▶ About this task: Your task is to restate the data word for word.

[Stored items]
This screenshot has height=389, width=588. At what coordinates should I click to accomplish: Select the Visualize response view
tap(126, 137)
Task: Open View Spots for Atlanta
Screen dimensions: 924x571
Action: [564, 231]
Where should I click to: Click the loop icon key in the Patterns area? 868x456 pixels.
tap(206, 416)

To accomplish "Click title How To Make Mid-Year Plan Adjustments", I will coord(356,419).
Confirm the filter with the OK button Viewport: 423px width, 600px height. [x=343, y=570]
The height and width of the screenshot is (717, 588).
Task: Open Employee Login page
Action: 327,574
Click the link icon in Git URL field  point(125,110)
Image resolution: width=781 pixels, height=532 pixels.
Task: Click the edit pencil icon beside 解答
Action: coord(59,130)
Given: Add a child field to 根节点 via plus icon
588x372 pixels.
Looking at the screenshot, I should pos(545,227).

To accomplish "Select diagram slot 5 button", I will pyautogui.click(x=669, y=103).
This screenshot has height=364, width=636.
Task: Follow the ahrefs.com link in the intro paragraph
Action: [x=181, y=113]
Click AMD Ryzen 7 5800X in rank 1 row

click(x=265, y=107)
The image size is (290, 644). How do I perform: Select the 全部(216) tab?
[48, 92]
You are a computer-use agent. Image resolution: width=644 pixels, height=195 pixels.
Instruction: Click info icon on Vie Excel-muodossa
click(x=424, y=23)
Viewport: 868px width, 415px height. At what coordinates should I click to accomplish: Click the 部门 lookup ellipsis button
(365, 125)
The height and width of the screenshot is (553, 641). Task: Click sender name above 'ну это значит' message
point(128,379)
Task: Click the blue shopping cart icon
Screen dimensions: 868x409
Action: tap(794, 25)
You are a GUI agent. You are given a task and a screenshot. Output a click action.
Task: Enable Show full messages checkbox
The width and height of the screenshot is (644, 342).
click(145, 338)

▶ Written reply:
This screenshot has height=389, width=588. At what coordinates should I click to accomplish: Select the Visualize response view
tap(126, 137)
Task: Open View Spots for Atlanta
Screen dimensions: 924x571
Action: [564, 231]
Where should I click to: Click the loop icon key in the Patterns area? 868x456 pixels.
tap(206, 416)

To accomplish "Click title How To Make Mid-Year Plan Adjustments", I will coord(356,419).
Confirm the filter with the OK button Viewport: 423px width, 600px height. [x=343, y=570]
The height and width of the screenshot is (717, 588).
Task: Open Employee Login page
Action: 327,574
Click the link icon in Git URL field  point(125,110)
Image resolution: width=781 pixels, height=532 pixels.
Task: Click the edit pencil icon beside 解答
Action: coord(59,130)
Given: Add a child field to 根节点 via plus icon
588x372 pixels.
Looking at the screenshot, I should pos(545,227).

To accomplish "Select diagram slot 5 button", I will pyautogui.click(x=669, y=103).
This screenshot has height=364, width=636.
Task: Follow the ahrefs.com link in the intro paragraph
Action: [x=181, y=113]
Click AMD Ryzen 7 5800X in rank 1 row

click(x=265, y=107)
The image size is (290, 644). How do I perform: Select the 全部(216) tab?
[48, 92]
You are a computer-use agent. Image resolution: width=644 pixels, height=195 pixels.
Instruction: Click info icon on Vie Excel-muodossa
click(x=424, y=23)
Viewport: 868px width, 415px height. At what coordinates should I click to accomplish: Click the 部门 lookup ellipsis button
(365, 125)
The height and width of the screenshot is (553, 641). Task: Click sender name above 'ну это значит' message
point(128,379)
Task: Click the blue shopping cart icon
Screen dimensions: 868x409
Action: tap(794, 25)
You are a GUI agent. You are given a task and a screenshot. Output a click action.
Task: Enable Show full messages checkbox
The width and height of the screenshot is (644, 342).
click(145, 338)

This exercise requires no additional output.